● TRY IT: Output the records that follow, with every character intact.

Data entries
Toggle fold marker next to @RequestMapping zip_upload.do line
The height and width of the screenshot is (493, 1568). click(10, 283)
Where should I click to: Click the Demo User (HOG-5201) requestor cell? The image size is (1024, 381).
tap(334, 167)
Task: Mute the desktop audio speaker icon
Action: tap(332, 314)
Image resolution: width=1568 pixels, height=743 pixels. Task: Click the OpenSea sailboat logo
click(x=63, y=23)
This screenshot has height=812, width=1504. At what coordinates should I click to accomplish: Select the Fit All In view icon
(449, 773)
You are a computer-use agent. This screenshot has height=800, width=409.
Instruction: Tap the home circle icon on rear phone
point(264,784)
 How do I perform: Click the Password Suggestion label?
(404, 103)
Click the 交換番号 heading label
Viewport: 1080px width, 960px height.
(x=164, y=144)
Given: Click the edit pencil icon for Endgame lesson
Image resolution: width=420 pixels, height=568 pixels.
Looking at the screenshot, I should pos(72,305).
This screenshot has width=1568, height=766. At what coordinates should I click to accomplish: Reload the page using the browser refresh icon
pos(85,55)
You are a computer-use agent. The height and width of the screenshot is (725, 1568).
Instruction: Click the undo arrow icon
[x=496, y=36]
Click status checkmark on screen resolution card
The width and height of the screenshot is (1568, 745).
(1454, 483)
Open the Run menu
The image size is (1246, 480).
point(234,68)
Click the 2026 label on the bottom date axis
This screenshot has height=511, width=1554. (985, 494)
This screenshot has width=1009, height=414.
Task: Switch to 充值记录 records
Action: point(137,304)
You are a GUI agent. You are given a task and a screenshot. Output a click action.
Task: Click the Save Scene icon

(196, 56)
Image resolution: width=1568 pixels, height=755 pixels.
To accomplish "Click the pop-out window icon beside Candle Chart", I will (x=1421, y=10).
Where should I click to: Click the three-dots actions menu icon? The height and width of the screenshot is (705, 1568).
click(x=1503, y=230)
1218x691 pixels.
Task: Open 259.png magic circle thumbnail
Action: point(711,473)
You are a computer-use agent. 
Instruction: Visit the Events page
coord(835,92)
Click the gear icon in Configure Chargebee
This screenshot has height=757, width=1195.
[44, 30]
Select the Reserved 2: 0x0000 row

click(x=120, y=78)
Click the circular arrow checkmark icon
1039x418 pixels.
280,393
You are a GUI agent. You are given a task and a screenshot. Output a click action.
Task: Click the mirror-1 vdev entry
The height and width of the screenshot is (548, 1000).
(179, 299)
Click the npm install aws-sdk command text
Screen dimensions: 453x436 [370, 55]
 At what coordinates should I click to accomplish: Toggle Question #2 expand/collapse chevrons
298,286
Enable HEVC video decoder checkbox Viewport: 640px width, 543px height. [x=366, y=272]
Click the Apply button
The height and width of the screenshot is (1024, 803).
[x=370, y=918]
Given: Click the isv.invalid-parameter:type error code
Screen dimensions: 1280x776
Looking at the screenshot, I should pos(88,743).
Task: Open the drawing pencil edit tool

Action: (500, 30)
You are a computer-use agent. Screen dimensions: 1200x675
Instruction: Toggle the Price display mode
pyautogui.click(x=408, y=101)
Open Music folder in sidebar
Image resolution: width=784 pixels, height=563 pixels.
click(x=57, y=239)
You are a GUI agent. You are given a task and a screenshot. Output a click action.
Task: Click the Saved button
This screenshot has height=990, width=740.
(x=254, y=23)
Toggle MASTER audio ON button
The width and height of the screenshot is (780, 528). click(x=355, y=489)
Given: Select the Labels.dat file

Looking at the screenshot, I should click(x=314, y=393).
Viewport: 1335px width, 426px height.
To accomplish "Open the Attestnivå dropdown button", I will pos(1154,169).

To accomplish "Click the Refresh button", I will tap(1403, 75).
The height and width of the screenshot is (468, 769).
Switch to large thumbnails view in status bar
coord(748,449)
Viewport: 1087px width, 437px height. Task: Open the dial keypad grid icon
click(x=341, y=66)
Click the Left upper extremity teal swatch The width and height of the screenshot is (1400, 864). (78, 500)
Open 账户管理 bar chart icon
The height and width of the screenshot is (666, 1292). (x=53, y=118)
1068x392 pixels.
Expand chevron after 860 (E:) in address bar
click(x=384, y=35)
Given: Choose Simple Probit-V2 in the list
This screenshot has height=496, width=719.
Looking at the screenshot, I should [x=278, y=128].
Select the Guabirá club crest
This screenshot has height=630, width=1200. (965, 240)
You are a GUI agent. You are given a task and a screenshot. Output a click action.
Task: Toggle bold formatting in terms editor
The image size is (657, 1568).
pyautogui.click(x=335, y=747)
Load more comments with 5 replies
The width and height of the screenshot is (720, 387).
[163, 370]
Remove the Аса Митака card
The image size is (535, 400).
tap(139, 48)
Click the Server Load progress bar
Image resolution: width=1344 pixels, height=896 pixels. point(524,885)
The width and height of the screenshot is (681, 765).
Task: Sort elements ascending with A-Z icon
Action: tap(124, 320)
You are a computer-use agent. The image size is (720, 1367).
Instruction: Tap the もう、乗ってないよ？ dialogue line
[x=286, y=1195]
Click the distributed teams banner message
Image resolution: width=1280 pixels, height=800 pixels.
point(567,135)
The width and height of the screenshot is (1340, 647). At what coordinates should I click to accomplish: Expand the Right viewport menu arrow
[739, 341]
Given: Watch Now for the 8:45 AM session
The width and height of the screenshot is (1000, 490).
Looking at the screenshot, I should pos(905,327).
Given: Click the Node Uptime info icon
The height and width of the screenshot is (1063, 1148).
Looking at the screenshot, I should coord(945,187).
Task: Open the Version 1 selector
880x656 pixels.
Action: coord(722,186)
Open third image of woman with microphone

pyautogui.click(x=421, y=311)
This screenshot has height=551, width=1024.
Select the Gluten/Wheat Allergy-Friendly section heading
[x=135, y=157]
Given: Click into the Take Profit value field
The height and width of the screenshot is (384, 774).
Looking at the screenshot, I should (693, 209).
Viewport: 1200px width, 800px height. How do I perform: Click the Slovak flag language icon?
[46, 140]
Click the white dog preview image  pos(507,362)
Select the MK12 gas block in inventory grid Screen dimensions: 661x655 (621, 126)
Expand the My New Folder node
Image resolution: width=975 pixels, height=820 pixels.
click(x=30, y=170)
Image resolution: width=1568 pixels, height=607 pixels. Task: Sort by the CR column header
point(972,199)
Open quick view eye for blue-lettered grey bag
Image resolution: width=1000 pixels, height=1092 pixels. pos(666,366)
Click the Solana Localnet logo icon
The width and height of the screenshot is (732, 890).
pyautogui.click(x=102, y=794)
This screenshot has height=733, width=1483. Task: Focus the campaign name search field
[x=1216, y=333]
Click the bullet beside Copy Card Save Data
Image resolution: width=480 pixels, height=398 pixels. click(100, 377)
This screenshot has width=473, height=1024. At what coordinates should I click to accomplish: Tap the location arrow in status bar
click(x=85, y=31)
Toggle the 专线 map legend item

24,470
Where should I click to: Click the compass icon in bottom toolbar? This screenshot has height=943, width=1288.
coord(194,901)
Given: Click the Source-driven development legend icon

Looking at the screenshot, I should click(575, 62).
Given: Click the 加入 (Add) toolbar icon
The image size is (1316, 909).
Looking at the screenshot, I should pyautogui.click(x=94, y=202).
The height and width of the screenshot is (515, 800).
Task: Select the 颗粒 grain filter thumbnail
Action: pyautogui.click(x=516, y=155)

● RESULT:
Toggle fold marker next to @RequestMapping zip_upload.do line
The height and width of the screenshot is (493, 1568). click(10, 283)
Where should I click to: Click the Demo User (HOG-5201) requestor cell? The image size is (1024, 381).
tap(334, 167)
Task: Mute the desktop audio speaker icon
Action: tap(332, 314)
Image resolution: width=1568 pixels, height=743 pixels. Task: Click the OpenSea sailboat logo
click(x=63, y=23)
This screenshot has height=812, width=1504. At what coordinates should I click to accomplish: Select the Fit All In view icon
(449, 773)
You are a computer-use agent. This screenshot has height=800, width=409.
Instruction: Tap the home circle icon on rear phone
point(264,784)
 How do I perform: Click the Password Suggestion label?
(404, 103)
Click the 交換番号 heading label
Viewport: 1080px width, 960px height.
(x=164, y=144)
Given: Click the edit pencil icon for Endgame lesson
Image resolution: width=420 pixels, height=568 pixels.
Looking at the screenshot, I should pos(72,305).
This screenshot has width=1568, height=766. At what coordinates should I click to accomplish: Reload the page using the browser refresh icon
pos(85,55)
You are a computer-use agent. The height and width of the screenshot is (725, 1568).
Instruction: Click the undo arrow icon
[x=496, y=36]
Click status checkmark on screen resolution card
The width and height of the screenshot is (1568, 745).
(1454, 483)
Open the Run menu
The image size is (1246, 480).
point(234,68)
Click the 2026 label on the bottom date axis
This screenshot has height=511, width=1554. (985, 494)
This screenshot has width=1009, height=414.
Task: Switch to 充值记录 records
Action: point(137,304)
You are a GUI agent. You are given a task and a screenshot. Output a click action.
Task: Click the Save Scene icon

(196, 56)
Image resolution: width=1568 pixels, height=755 pixels.
To accomplish "Click the pop-out window icon beside Candle Chart", I will (x=1421, y=10).
Where should I click to: Click the three-dots actions menu icon? The height and width of the screenshot is (705, 1568).
click(x=1503, y=230)
1218x691 pixels.
Task: Open 259.png magic circle thumbnail
Action: point(711,473)
You are a computer-use agent. 
Instruction: Visit the Events page
coord(835,92)
Click the gear icon in Configure Chargebee
This screenshot has height=757, width=1195.
[44, 30]
Select the Reserved 2: 0x0000 row

click(x=120, y=78)
Click the circular arrow checkmark icon
1039x418 pixels.
280,393
You are a GUI agent. You are given a task and a screenshot. Output a click action.
Task: Click the mirror-1 vdev entry
The height and width of the screenshot is (548, 1000).
(179, 299)
Click the npm install aws-sdk command text
Screen dimensions: 453x436 [370, 55]
 At what coordinates should I click to accomplish: Toggle Question #2 expand/collapse chevrons
298,286
Enable HEVC video decoder checkbox Viewport: 640px width, 543px height. [x=366, y=272]
Click the Apply button
The height and width of the screenshot is (1024, 803).
[x=370, y=918]
Given: Click the isv.invalid-parameter:type error code
Screen dimensions: 1280x776
Looking at the screenshot, I should pos(88,743).
Task: Open the drawing pencil edit tool

Action: (500, 30)
You are a computer-use agent. Screen dimensions: 1200x675
Instruction: Toggle the Price display mode
pyautogui.click(x=408, y=101)
Open Music folder in sidebar
Image resolution: width=784 pixels, height=563 pixels.
click(x=57, y=239)
You are a GUI agent. You are given a task and a screenshot. Output a click action.
Task: Click the Saved button
This screenshot has height=990, width=740.
(x=254, y=23)
Toggle MASTER audio ON button
The width and height of the screenshot is (780, 528). click(x=355, y=489)
Given: Select the Labels.dat file

Looking at the screenshot, I should click(x=314, y=393).
Viewport: 1335px width, 426px height.
To accomplish "Open the Attestnivå dropdown button", I will pos(1154,169).

To accomplish "Click the Refresh button", I will tap(1403, 75).
The height and width of the screenshot is (468, 769).
Switch to large thumbnails view in status bar
coord(748,449)
Viewport: 1087px width, 437px height. Task: Open the dial keypad grid icon
click(x=341, y=66)
Click the Left upper extremity teal swatch The width and height of the screenshot is (1400, 864). (78, 500)
Open 账户管理 bar chart icon
The height and width of the screenshot is (666, 1292). (x=53, y=118)
1068x392 pixels.
Expand chevron after 860 (E:) in address bar
click(x=384, y=35)
Given: Choose Simple Probit-V2 in the list
This screenshot has height=496, width=719.
Looking at the screenshot, I should [x=278, y=128].
Select the Guabirá club crest
This screenshot has height=630, width=1200. (965, 240)
You are a GUI agent. You are given a task and a screenshot. Output a click action.
Task: Toggle bold formatting in terms editor
The image size is (657, 1568).
pyautogui.click(x=335, y=747)
Load more comments with 5 replies
The width and height of the screenshot is (720, 387).
[163, 370]
Remove the Аса Митака card
The image size is (535, 400).
tap(139, 48)
Click the Server Load progress bar
Image resolution: width=1344 pixels, height=896 pixels. point(524,885)
The width and height of the screenshot is (681, 765).
Task: Sort elements ascending with A-Z icon
Action: tap(124, 320)
You are a computer-use agent. The image size is (720, 1367).
Instruction: Tap the もう、乗ってないよ？ dialogue line
[x=286, y=1195]
Click the distributed teams banner message
Image resolution: width=1280 pixels, height=800 pixels.
point(567,135)
The width and height of the screenshot is (1340, 647). At what coordinates should I click to accomplish: Expand the Right viewport menu arrow
[739, 341]
Given: Watch Now for the 8:45 AM session
The width and height of the screenshot is (1000, 490).
Looking at the screenshot, I should pos(905,327).
Given: Click the Node Uptime info icon
The height and width of the screenshot is (1063, 1148).
Looking at the screenshot, I should coord(945,187).
Task: Open the Version 1 selector
880x656 pixels.
Action: coord(722,186)
Open third image of woman with microphone

pyautogui.click(x=421, y=311)
This screenshot has height=551, width=1024.
Select the Gluten/Wheat Allergy-Friendly section heading
[x=135, y=157]
Given: Click into the Take Profit value field
The height and width of the screenshot is (384, 774).
Looking at the screenshot, I should (693, 209).
Viewport: 1200px width, 800px height. How do I perform: Click the Slovak flag language icon?
[46, 140]
Click the white dog preview image  pos(507,362)
Select the MK12 gas block in inventory grid Screen dimensions: 661x655 (621, 126)
Expand the My New Folder node
Image resolution: width=975 pixels, height=820 pixels.
click(x=30, y=170)
Image resolution: width=1568 pixels, height=607 pixels. Task: Sort by the CR column header
point(972,199)
Open quick view eye for blue-lettered grey bag
Image resolution: width=1000 pixels, height=1092 pixels. pos(666,366)
Click the Solana Localnet logo icon
The width and height of the screenshot is (732, 890).
pyautogui.click(x=102, y=794)
This screenshot has height=733, width=1483. Task: Focus the campaign name search field
[x=1216, y=333]
Click the bullet beside Copy Card Save Data
Image resolution: width=480 pixels, height=398 pixels. click(100, 377)
This screenshot has width=473, height=1024. At what coordinates should I click to accomplish: Tap the location arrow in status bar
click(x=85, y=31)
Toggle the 专线 map legend item

24,470
Where should I click to: Click the compass icon in bottom toolbar? This screenshot has height=943, width=1288.
coord(194,901)
Given: Click the Source-driven development legend icon

Looking at the screenshot, I should click(575, 62).
Given: Click the 加入 (Add) toolbar icon
The image size is (1316, 909).
Looking at the screenshot, I should pyautogui.click(x=94, y=202).
The height and width of the screenshot is (515, 800).
Task: Select the 颗粒 grain filter thumbnail
Action: pyautogui.click(x=516, y=155)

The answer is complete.